**Source text:**
● ● ● ● ●

Dollar Erases Trade-War Gains After Sinking to Lowest Since 2018
Comment of the Day

August 18 2020

Commentary by Eoin Treacy

Dollar Erases Trade-War Gains After Sinking to Lowest Since 2018

This article by Carter Johnson may be of interest to subscribers. Here is a section:

The dollar sank to its lowest level since May 2018 on concern that the world’s biggest economy will struggle to regain momentum amid a standoff over further virus relief and as infections continue to mount.

The greenback has now erased most of the gains it built on the back of U.S.-China trade tensions that started heating up around two years ago, fueling worries about global growth prospects. This time investors see the U.S. as the potential laggard amid questions over the government’s response to the pandemic. The euro climbed to a two-year high, extending its advance since last month’s landmark European Union stimulus package brightened the region’s prospects relative to the U.S.

The dollar has been on the defensive since mid-year, with U.S. lawmakers unable to agree on measures to support the economy’s recovery from the pandemic, and with the nation’s real yields dropping to multiyear lows. On top of all that, investors’ attention is turning to the November presidential election and the uncertainty that may bring.

Eoin Treacy's view

The primary argument to support US Dollar strength over the last few years was supply related. The Federal Reserve was raising interest rates and simultaneously reducing the size of its balance sheet.

Never mind whether that was a contributing factor in the pop in high yield spreads at the end of 2018 or the freezing up of the repo market in the autumn of 2019. The supply deficit was a central factor in boosting the value of the Dollar simply because there were fewer of them around. The situation could not be more different today.

The USA has been much more aggressive in boosting money supply than any other country. The Fed’s additional $3 trillion to its balance sheet almost equals the printing of every other major central bank combined.

● ● ● ● ●

**Dataset:**
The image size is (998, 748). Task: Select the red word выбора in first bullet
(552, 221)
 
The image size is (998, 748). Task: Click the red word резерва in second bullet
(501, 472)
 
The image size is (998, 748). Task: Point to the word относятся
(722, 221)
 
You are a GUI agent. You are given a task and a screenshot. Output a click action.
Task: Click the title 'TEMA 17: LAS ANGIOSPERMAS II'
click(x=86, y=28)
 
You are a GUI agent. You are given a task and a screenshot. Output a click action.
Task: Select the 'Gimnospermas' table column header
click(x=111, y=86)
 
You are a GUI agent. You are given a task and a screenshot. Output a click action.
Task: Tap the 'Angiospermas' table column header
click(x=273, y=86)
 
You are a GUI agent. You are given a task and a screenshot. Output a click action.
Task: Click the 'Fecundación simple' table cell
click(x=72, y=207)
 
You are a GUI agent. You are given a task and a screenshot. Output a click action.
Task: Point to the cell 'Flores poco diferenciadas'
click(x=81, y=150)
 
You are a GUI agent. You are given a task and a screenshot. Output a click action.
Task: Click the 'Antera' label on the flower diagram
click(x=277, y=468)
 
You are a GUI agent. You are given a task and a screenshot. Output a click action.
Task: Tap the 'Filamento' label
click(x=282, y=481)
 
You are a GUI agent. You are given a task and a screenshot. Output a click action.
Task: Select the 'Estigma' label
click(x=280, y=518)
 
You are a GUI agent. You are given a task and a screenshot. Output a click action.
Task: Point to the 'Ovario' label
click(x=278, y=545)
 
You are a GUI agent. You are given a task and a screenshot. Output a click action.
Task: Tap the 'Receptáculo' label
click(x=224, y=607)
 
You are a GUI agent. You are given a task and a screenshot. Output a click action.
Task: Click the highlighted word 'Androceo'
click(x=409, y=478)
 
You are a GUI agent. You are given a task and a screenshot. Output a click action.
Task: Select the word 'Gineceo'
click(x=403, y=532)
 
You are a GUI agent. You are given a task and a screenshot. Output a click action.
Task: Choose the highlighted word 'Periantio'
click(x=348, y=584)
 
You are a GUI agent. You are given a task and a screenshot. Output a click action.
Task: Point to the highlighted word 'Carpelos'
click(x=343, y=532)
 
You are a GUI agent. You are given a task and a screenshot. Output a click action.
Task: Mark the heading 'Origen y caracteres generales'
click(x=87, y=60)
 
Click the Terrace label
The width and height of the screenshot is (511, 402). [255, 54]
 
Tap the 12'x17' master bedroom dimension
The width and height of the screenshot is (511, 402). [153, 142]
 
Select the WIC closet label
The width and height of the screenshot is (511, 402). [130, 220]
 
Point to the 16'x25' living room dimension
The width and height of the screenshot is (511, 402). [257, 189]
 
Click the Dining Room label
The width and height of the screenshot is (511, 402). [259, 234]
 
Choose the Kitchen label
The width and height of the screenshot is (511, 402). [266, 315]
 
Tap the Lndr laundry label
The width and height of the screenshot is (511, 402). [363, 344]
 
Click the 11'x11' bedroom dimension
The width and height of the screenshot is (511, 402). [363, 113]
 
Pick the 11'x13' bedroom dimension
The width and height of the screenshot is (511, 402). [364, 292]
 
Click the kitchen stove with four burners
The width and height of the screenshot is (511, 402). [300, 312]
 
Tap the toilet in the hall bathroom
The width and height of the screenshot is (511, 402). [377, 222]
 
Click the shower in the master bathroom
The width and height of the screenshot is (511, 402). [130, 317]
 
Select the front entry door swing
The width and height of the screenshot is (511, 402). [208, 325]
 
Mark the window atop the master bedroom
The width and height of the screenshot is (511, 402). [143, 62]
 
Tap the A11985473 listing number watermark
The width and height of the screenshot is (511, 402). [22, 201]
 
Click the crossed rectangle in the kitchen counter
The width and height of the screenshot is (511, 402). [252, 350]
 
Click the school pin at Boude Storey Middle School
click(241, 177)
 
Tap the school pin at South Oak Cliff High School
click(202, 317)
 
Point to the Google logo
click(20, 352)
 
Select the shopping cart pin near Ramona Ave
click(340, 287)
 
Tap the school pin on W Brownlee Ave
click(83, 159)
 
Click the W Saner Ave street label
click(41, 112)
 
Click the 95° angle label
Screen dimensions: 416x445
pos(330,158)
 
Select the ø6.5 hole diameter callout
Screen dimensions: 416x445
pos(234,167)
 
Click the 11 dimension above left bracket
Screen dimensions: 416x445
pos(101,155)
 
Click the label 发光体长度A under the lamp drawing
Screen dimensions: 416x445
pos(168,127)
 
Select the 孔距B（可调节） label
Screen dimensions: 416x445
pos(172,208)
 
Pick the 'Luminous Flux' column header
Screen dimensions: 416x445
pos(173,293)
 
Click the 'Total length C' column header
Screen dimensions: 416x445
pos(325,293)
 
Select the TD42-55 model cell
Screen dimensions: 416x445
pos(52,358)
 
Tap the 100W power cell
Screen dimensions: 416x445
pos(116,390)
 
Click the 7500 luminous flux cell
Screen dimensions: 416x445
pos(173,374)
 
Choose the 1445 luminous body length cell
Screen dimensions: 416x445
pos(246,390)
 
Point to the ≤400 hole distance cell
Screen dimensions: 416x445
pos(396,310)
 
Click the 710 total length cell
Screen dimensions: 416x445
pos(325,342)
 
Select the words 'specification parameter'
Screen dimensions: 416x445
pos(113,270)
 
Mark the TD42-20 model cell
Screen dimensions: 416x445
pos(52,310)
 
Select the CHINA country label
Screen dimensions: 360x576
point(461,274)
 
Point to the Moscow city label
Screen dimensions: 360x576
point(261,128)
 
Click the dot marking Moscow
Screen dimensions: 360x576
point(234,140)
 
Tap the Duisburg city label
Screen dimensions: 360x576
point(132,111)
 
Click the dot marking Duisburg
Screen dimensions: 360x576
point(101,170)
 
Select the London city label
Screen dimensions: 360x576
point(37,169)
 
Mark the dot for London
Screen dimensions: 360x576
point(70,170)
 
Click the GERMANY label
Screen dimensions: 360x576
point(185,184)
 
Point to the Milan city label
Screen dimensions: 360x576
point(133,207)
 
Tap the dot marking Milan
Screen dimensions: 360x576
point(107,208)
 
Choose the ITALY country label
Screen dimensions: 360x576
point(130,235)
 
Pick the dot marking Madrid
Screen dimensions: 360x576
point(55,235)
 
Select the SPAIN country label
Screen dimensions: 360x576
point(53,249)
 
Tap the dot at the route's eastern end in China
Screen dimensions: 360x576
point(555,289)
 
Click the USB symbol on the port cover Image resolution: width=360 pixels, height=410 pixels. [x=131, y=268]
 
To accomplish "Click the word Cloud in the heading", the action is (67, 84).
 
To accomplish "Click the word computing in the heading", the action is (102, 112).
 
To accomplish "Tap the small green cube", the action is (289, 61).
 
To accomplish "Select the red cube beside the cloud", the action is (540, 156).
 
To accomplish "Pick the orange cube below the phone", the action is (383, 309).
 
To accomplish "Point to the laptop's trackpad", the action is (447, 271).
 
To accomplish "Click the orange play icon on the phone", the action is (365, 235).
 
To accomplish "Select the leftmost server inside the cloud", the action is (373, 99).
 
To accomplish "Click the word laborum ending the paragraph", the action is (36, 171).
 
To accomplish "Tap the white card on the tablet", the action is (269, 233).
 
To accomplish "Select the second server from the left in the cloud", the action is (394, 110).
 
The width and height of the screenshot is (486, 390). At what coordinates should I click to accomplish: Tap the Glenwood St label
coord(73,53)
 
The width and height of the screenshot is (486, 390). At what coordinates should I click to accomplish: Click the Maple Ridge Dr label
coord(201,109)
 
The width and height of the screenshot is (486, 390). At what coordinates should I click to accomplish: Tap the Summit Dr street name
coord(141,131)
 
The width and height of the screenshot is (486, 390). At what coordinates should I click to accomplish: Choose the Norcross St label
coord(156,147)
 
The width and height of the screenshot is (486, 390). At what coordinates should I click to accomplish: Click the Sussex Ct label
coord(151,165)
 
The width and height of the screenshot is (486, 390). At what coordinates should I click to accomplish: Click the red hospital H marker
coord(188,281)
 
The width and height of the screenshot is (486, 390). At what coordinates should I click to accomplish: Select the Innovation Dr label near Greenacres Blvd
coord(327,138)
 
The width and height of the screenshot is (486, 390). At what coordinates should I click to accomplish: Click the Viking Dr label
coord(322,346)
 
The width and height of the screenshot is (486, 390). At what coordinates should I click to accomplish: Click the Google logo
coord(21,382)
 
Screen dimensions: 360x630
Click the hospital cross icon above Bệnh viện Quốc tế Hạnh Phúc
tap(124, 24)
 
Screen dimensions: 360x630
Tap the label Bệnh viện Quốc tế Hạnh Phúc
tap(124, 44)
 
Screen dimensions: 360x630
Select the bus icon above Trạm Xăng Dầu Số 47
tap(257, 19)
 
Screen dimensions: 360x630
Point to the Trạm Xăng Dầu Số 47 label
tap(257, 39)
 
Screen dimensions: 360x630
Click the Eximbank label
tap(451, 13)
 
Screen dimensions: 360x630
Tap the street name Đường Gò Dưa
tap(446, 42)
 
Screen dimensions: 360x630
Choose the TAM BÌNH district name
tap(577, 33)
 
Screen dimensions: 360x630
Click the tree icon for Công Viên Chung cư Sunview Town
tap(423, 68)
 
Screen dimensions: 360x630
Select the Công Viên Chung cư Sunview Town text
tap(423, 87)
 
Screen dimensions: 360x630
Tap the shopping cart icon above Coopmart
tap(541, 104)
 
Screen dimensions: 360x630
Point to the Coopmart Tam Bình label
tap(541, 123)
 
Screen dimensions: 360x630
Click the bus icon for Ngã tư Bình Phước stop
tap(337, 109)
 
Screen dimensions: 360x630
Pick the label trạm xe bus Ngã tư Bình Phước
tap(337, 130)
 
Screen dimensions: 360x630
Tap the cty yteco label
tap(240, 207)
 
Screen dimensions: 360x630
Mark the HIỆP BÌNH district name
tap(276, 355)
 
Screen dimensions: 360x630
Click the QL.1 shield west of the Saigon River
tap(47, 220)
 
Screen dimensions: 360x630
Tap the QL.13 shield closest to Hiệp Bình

● ● ● ● ●

**Exercise 1:** According to the dollar commentary, what level did the euro climb to?
**Exercise 2:** Continue the dollar commentary from where it stops.

**Expected output 1:** A two-year high.

**Expected output 2:**
The rebound in technology shares and multiple stay-at-home success stories have been central to global demand for US stocks which are now close to historic highs. While that represents demand for Dollars, the supply surge is overwhelming even that argument to contribute to the downtrend.

The Euro is testing the psychological $1.20 area but no one really believes the ECB is going to print enough to compete with the Fed’s profligacy. A break in the sequence of higher reaction lows would be the minimum requirement to question potential for additional Euro strength.

It is looking increasingly likely that we are seeing a significant change of trend of the Dollar. That should be beneficial for European equities and they have now broken the inverse correlation with the Euro. That is a significant event because it encourages international investors to participate.

The big looming question is how much conviction the Bank of Japan has in its efforts to avoid Yen appreciation. The ¥104 level could be tested this week or next and usually results in BoJ intervention. Japanese stocks have yet to break the inverse correlation with the Yen.

Emerging markets with currencies that are at least holding steady or appreciating versus the Dollar are likely to be the chief beneficiaries, not least because their Dollar denominated debt will become less burdensome.



The problem areas remain Turkey, South Africa and Brazil. Their currencies are even weaker than the Dollar which is multiplying the challenge from Dollar liabilities.